Work item
The records follow. Transcribe only the lines from the line containing "Task: Add a new OS licence with plus icon" through the end, both ends included, and leave out the pictures.

(Saved entries)
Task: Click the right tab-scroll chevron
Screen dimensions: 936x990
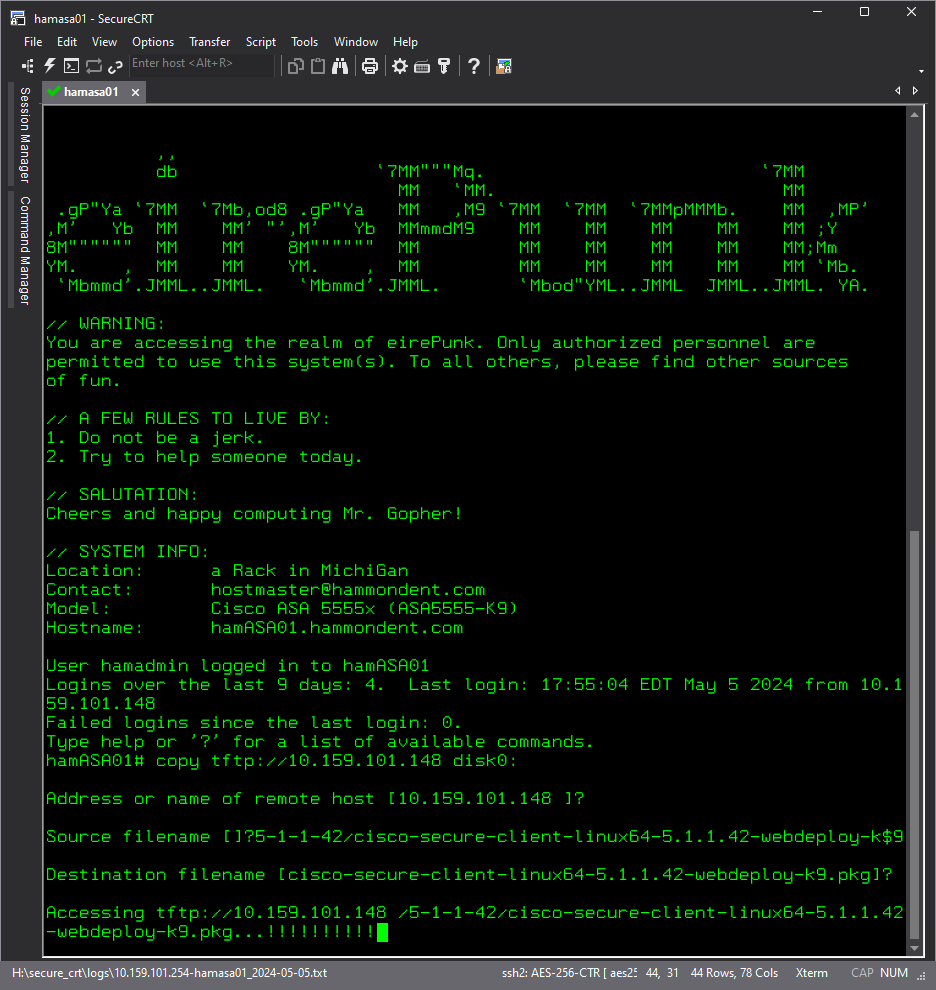Action: pyautogui.click(x=915, y=90)
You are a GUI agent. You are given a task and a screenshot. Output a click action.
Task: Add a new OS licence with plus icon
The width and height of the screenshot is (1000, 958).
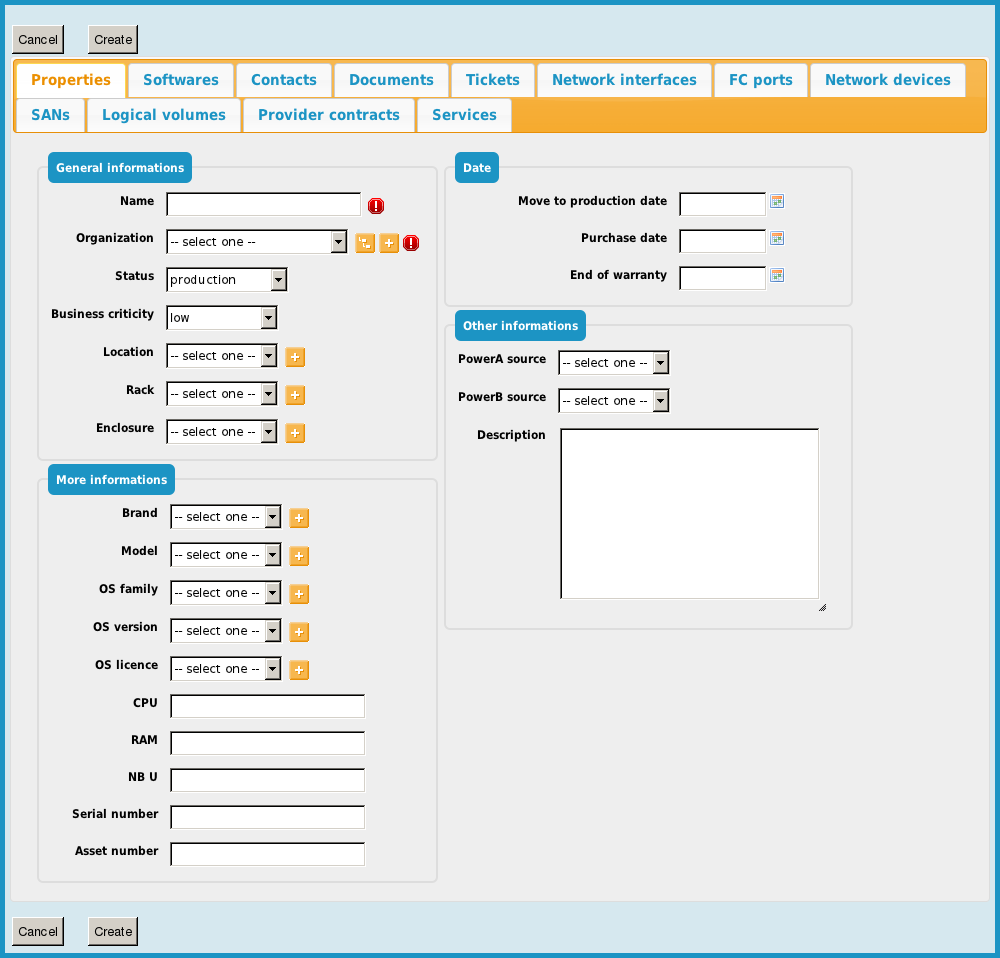coord(299,670)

Solution to this exercise
Task: Add a new OS licence with plus icon
The width and height of the screenshot is (1000, 958).
coord(299,670)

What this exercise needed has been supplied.